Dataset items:
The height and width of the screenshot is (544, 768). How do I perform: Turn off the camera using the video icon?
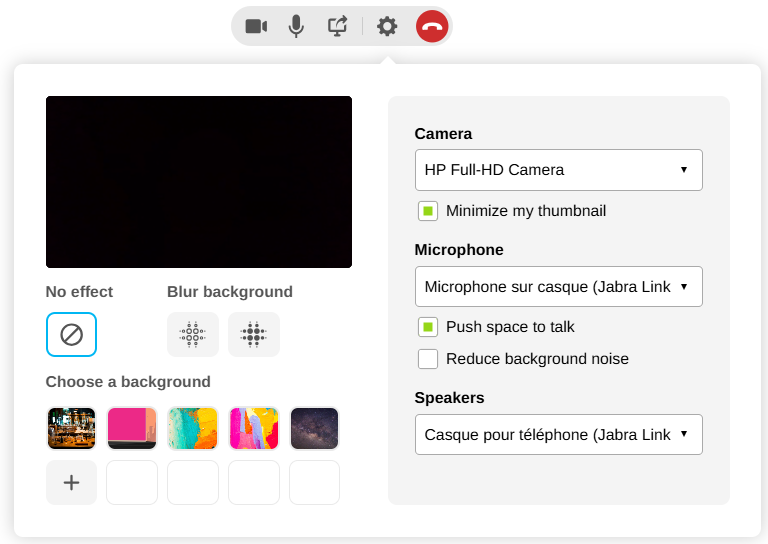coord(256,26)
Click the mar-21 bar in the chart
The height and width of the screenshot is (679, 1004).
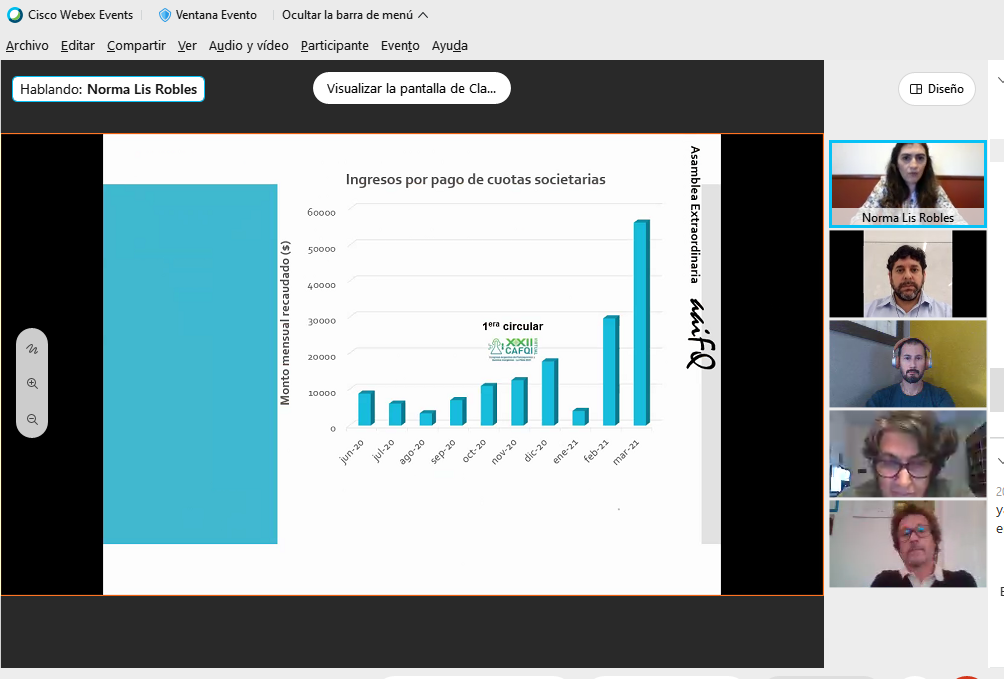pos(640,325)
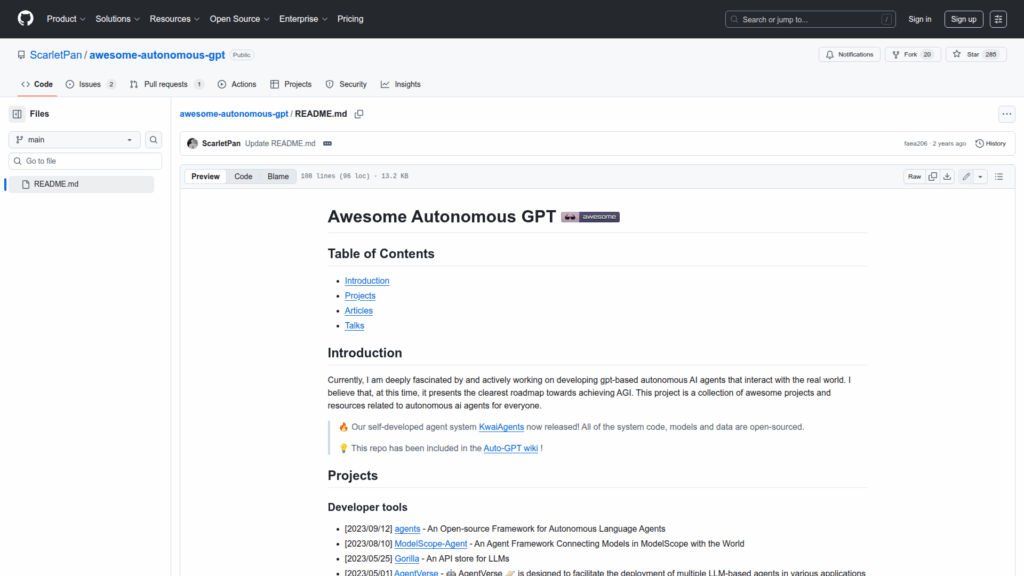Screen dimensions: 1024x576
Task: Open the KwaiAgents link
Action: point(501,427)

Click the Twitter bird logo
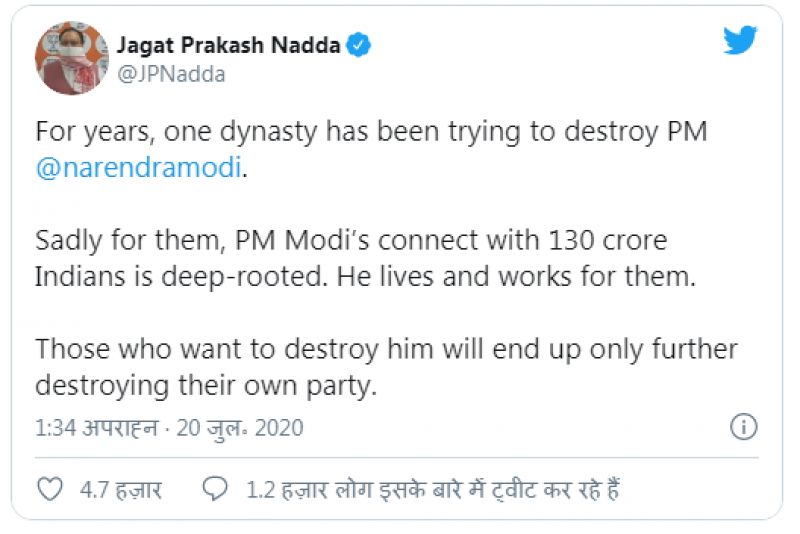(x=740, y=40)
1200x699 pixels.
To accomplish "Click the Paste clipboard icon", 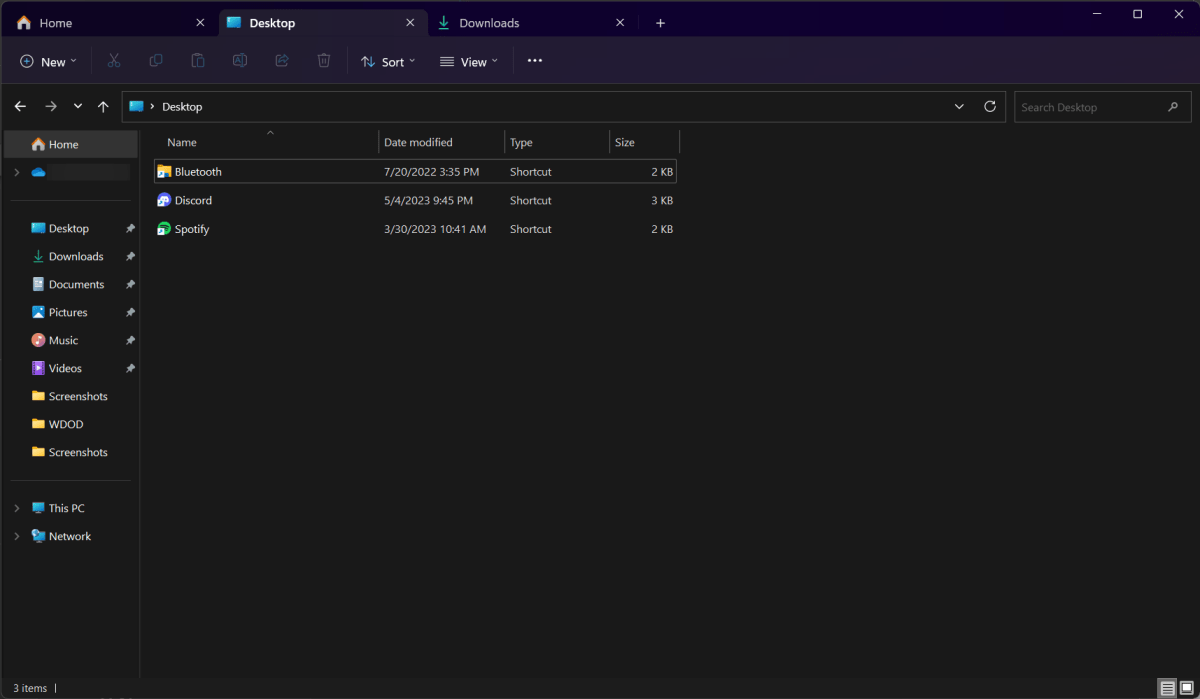I will [198, 61].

▶ _WHAT TO DO_
Return the lines exactly as they stand, from the start of the entries through the line holding "Click the mar-21 bar in the chart"; omit the pictures.

▶ _ANSWER SPACE_
The height and width of the screenshot is (544, 768). How do I perform: Turn off the camera using the video icon?
coord(256,26)
Click the mar-21 bar in the chart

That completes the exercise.